====== TEXTAUSZUG

Die „Frankfurter Küche“ war kaum weniger als eine Revolution. Die Prinzipien, denen die sie folgte, waren so klug und fortschrittlich, dass sie noch heute Grundlage der Küchenplanung sind. Die damals gelegte Saat sollte, wenn auch mit Verspätung, fulminant aufgehen.

Auch wenn sie zunächst eher an der Masse der deutschen Hausfrauen relativ spurlos vorüberging, bedeutete sie doch in der Theorie (und in ihrer bescheiden gebliebenen Praxis) eine tiefgreifende Veränderung der alltäglichen Küchenarbeit – ohne Frage hin zum Besseren.

Perfekt geplant: Frankfurter Küche

Ihrer Gestaltung lag eine genaue Analyse der normalen Arbeitsabläufe und Handgriffe bei der Küchenarbeit zugrunde. Aus dieser ergab sich die Anordnung der Küchenmöbel und -geräte, die wiederum selbst praktisch, mit moderner Technik ausgestattet und in modernen Materialien gestaltet wurden.

============
====== BEREITGESTELLTES MATERIAL

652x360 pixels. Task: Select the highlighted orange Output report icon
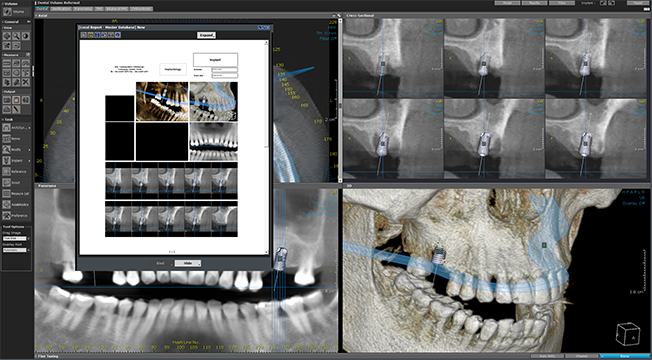pos(16,100)
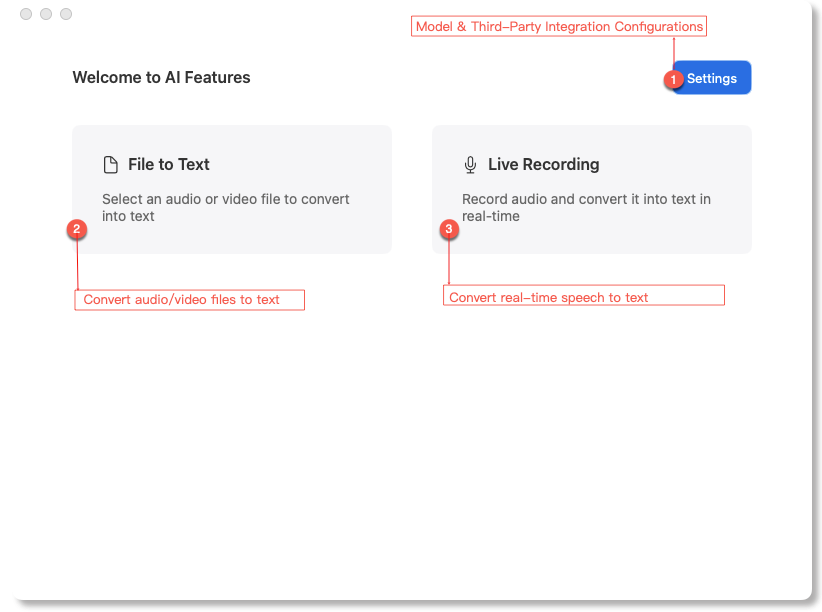Click the red number 3 badge
The image size is (822, 612).
[x=449, y=229]
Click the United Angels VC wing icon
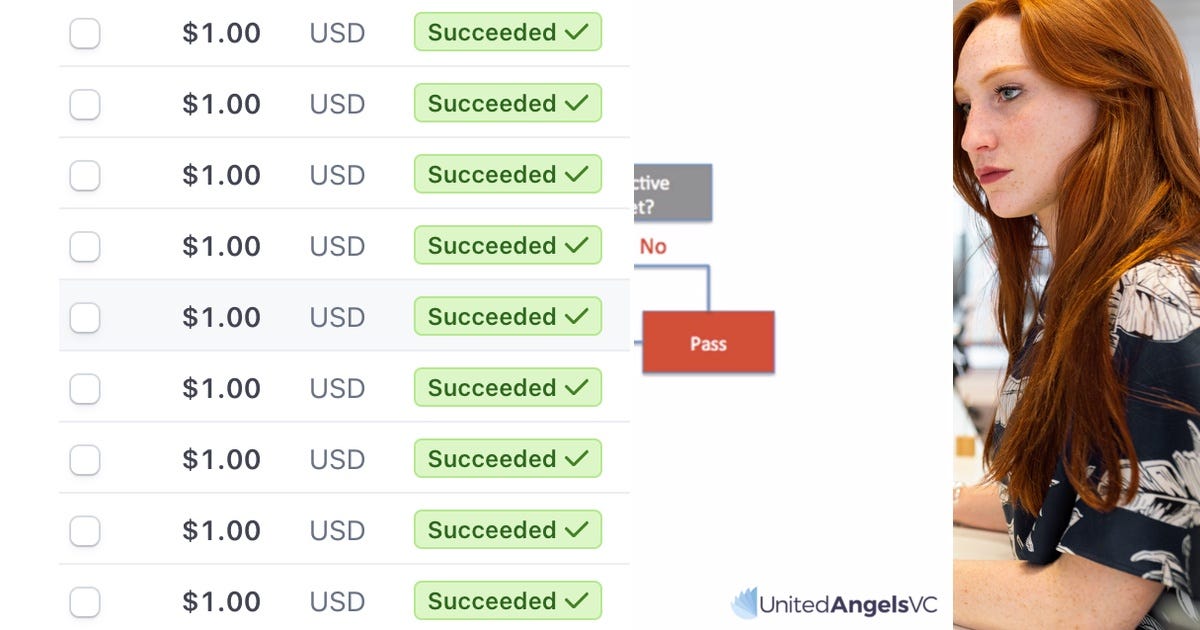 (744, 602)
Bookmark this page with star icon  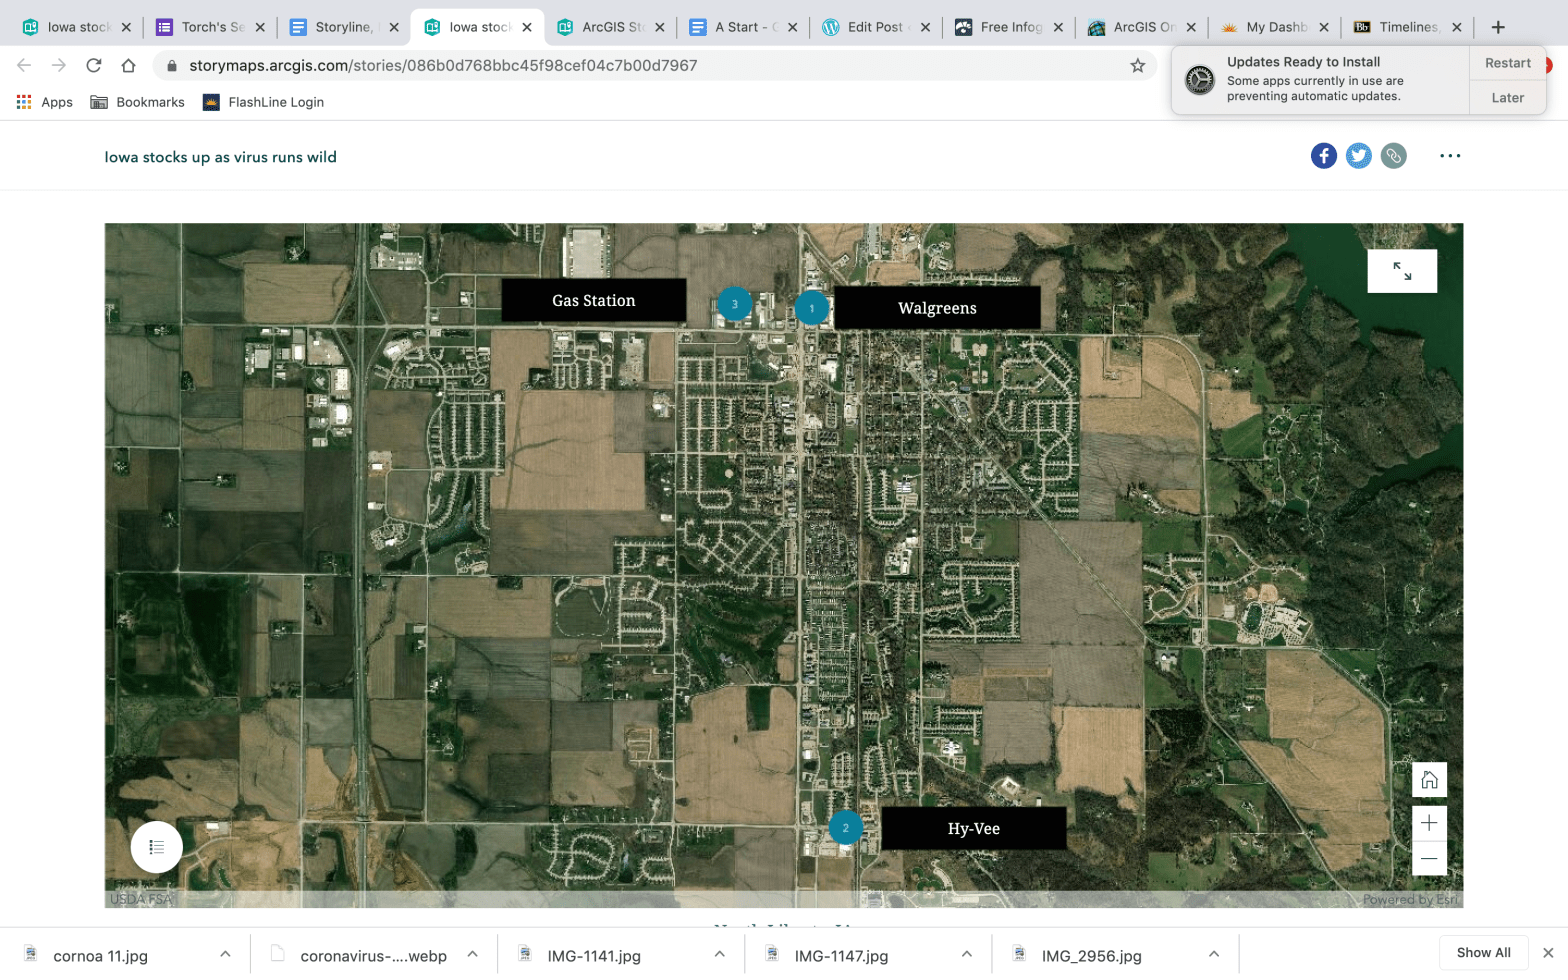1137,66
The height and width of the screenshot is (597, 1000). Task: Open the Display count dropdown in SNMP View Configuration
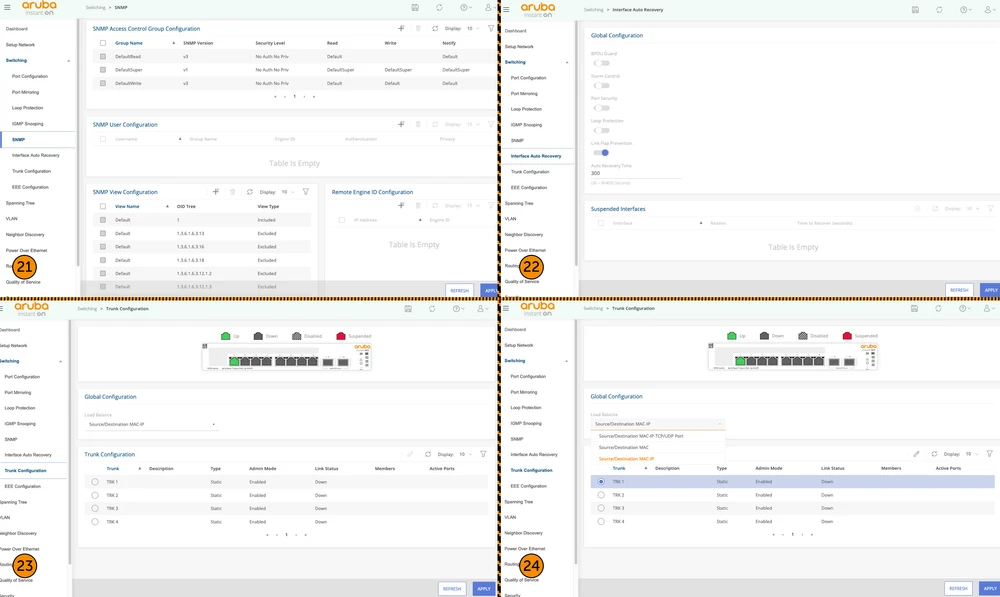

============

AUFGABEN -
1. Was lag laut dem Textauszug über die Frankfurter Küche ihrer Gestaltung zugrunde?
2. Setzen Sie den Text über die Frankfurter Küche im Anschluss an seinen letzten Satz fort.

LÖSUNGEN -
1. Eine genaue Analyse der normalen Arbeitsabläufe und Handgriffe bei der Küchenarbeit.

2.
Neues Frankfurt: Ernst May

Ihren Namen verdankt die Küche dem Wirken des Frankfurter Stadtbaurats Ernst May, der zwischen 1925 und 1930 unter dem Titel „Neues Frankfurt“ ein Bauprogramm auflegte, um die Wohnungsnot in seiner Stadt zu mildern. Dabei sollte bezahlbarer Mietraum entstehen und zugleich Wohnungen, die – den Leitlinien des damals in seiner Blüte stehenden Bauhauses folgend – hell, praktisch und modern waren. Tatsächlich wurden 12.000 Wohnungen gebaut und damit (fast) ebenso viele, auf den Millimeter genau eingepasste Frankfurter Küchen.

Frankfurter Küche: Weniger ist mehr

Das Grundprinzip war das der Rationalisierung. Wie in der industriellen Produktion sei es auch in der Küche wichtig, „größte Leistung bei geringstem Kraftaufwand“ zu erreichen, wie es in einem zeitgenössischen Werbefilm hieß. Die Hausfrauen sollten von viel unnötiger, kräftezehrender Arbeit befreit werden. Kein unnötiges Bücken und Stehen (dafür Sitzen auf einem Drehstuhl!), keine überflüssigen Handgriffe, kein Schritt zuviel mehr in der Küche.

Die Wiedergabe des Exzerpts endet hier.